SGT. PEPPER’S LONELY VICTIMS CLUB — or Maxwell’s Silver Microaggressions? “When Beatlemania Is a Microaggression…It is time to rejoice, for all our troubles are so far away…,” Nick Gillespie quips at Reason.

Gillespie spots psychology professor Adam J. Rodriguez of California’s Notre Dame de Namaur University, who takes to the Huffington Post* to whine that “My friend, caught in his ethnocentric blindness, could not grasp that somebody would have a different experience and values from him:”

For him, there was a given. The given was that everybody would love the Beatles. My lack of interest in their music could only be understood by him as psychopathology. I was flawed. It could not be understood as a cultural difference. Of course, he has no idea who Oscar Hernandez is, and believes that Carlos Santana wrote Oye Como Va (he didn’t, by the way). But that’s okay. How should I expect him to know these things when they are so outside of his cultural experience?
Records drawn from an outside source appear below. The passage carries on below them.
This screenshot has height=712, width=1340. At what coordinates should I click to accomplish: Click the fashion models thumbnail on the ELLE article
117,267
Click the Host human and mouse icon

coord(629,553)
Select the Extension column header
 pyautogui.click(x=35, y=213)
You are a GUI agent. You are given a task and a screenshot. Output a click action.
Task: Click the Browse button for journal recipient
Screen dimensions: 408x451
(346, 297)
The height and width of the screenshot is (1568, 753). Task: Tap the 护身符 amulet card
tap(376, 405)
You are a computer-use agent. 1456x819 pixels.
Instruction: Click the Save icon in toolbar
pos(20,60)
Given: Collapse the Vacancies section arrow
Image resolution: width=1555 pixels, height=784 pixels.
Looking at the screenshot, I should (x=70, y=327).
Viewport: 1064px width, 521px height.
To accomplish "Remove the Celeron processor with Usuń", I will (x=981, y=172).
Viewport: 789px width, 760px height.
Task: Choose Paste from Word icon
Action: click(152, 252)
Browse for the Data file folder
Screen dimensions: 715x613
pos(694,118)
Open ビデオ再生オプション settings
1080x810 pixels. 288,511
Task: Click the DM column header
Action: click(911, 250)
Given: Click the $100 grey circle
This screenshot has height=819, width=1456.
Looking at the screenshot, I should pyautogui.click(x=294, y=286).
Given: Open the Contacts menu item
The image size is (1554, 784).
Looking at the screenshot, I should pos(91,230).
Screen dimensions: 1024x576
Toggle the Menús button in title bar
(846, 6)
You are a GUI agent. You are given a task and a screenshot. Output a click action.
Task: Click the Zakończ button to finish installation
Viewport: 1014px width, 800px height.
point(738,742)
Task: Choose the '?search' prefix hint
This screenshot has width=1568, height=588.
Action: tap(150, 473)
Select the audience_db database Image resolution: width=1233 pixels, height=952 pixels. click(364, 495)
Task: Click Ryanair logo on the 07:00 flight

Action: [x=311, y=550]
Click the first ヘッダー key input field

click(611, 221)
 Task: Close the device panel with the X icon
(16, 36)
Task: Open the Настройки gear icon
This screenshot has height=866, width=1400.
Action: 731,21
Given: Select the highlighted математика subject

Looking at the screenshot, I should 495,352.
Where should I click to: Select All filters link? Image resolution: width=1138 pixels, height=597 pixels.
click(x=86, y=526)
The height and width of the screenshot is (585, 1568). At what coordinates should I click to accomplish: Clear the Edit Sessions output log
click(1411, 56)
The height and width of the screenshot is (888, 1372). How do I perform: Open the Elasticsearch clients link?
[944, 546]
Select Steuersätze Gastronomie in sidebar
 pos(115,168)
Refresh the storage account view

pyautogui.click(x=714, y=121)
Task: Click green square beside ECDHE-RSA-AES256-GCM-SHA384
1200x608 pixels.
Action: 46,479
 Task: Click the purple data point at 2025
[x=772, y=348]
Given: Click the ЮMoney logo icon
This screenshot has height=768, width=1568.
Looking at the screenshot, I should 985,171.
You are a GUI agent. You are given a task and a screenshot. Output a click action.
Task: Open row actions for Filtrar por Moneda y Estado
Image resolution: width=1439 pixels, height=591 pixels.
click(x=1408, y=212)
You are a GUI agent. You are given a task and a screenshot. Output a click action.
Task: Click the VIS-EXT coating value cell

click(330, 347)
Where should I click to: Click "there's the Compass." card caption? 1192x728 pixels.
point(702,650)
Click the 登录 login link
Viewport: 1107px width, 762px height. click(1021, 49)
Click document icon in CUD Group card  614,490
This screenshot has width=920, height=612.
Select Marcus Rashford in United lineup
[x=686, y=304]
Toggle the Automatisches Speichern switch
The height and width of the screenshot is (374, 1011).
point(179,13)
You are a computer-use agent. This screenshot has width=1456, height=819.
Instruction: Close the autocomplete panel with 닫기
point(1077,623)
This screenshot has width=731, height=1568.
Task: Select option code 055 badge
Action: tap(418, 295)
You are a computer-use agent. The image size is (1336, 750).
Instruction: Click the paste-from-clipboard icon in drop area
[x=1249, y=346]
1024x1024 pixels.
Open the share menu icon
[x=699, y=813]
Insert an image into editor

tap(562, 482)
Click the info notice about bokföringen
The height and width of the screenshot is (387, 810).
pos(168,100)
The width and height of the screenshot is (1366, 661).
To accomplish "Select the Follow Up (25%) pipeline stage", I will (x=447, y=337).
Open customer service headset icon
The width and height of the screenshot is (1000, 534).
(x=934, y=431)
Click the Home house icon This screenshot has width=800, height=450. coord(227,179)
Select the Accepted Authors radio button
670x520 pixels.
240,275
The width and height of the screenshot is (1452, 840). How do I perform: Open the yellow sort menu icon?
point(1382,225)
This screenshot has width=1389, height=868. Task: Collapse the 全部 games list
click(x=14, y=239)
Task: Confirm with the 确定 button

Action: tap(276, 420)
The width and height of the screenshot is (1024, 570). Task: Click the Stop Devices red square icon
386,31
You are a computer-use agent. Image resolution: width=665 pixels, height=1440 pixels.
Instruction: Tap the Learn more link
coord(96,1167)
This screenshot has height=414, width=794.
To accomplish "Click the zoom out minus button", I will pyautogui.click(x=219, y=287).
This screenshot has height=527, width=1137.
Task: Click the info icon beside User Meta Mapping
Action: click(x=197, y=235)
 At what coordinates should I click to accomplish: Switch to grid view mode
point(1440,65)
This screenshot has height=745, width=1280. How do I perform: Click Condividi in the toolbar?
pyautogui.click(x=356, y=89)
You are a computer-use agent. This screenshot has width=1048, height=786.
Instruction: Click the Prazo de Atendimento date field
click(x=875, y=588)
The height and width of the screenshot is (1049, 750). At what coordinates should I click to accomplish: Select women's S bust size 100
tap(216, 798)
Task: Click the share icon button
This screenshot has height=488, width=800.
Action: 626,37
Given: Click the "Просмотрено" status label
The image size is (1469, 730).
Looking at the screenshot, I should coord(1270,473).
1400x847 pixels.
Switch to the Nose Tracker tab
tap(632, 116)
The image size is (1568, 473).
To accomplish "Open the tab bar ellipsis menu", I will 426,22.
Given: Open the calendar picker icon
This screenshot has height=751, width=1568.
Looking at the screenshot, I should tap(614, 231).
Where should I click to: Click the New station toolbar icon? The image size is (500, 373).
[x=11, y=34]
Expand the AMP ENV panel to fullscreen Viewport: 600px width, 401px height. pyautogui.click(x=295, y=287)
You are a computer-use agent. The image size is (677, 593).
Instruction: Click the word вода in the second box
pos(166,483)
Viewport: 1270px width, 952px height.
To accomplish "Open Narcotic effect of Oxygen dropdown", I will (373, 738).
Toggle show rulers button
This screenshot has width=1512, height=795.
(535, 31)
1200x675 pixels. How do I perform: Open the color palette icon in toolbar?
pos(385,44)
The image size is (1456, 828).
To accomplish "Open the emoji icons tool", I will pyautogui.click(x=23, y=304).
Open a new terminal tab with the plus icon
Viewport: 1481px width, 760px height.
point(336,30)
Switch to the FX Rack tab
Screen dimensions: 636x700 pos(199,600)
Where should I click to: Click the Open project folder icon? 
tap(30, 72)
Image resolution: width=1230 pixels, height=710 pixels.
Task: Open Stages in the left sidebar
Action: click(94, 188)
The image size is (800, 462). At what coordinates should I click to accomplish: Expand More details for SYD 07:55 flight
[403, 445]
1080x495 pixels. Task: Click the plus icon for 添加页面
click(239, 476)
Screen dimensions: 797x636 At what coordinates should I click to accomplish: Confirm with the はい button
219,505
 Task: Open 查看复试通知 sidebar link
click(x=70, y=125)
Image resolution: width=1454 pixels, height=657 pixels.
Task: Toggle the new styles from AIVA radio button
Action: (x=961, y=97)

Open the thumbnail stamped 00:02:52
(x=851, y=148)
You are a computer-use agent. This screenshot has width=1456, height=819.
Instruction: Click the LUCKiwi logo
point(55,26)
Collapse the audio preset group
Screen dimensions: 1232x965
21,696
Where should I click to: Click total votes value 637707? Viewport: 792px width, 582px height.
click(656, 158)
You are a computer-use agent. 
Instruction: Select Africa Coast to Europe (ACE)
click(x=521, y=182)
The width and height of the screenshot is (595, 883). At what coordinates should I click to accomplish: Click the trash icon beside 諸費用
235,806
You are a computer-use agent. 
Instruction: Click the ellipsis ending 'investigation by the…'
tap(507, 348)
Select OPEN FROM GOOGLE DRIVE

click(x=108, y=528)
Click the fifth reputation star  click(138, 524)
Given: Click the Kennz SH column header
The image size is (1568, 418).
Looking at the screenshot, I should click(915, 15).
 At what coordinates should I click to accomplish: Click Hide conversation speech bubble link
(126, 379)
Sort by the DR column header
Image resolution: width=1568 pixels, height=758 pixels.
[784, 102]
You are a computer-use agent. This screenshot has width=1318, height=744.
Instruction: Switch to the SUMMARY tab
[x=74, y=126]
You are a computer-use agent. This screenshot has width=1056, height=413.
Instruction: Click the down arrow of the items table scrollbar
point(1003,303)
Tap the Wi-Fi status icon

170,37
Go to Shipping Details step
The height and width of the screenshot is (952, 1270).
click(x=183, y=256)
As always, life imitates Bill Murray in Stripes, who said to his girlfriend at the start of the movie, “Someday, Tito Puente’s gonna be dead, and you’re gonna say, ‘Oh, I’ve been listening to him for years, and I think he’s fabulous.'” But then, as Gillespie — himself no fan of the Beatles** — responds, lighten up, Adam:

 

There has never been less of a dominant monoculture than ever before and there has never been as open a standing invitation to open people’s minds to what you like, care about, and think is totally fab and gear. Without a doubt, there are people who are convinced and terrified that the world they grew up is in its death throes (watch this if you don’t believe me), which only underscores the point that the mainstream has shrunk since the mid-’90s when we talked with Rodriguez, much less 1970, when the Beatles broke up (thank you for that, Yoko Ono, thank you, thank you, thank you). From that 1994 interview again:

Most people tend to use culture in a static sense—he represents this culture and I represent this culture. I think culture is much more fluid and experiential. I belong to many cultures. I’ve had many cultural experiences. And the notion that I’ve lost my culture is ludicrous. because you can’t lose a culture. You can change a culture in your lifetime. as in fact most of us do. I’m not my father. I didn’t grow up in the state of Colima in Western Mexico. I grew up in California in the 1950s. The notion that I’ve lost his culture is, of course, at some level true, but not interesting. The interesting thing is that my culture is I Love Lucy.

For the perpetually aggrieved, time has stood still as it did for Miss Havisham and they mistake the current moment, which has different problems and advantages and contexts, for a past whose issues and indignities no longer pertain in the same way. The hunt is always afoot not for moving to a future that is open-ended, inclusive, and far more interesting and innovative than the present but for reviving and maintaining grievances, no matter how trivial and inconsequential.

Read the whole thing; no word yet if Rodriguez has any strong opinions on the Rutles.

* In an age when so many global warming experts insist, as they have for the last 45 years, that Mother Gaia only has five years to live, is this really the best use of the Huffington Post’s giant air conditioned server farm to hasten her demise?

** No seriously, how can anyone not love the Beatles?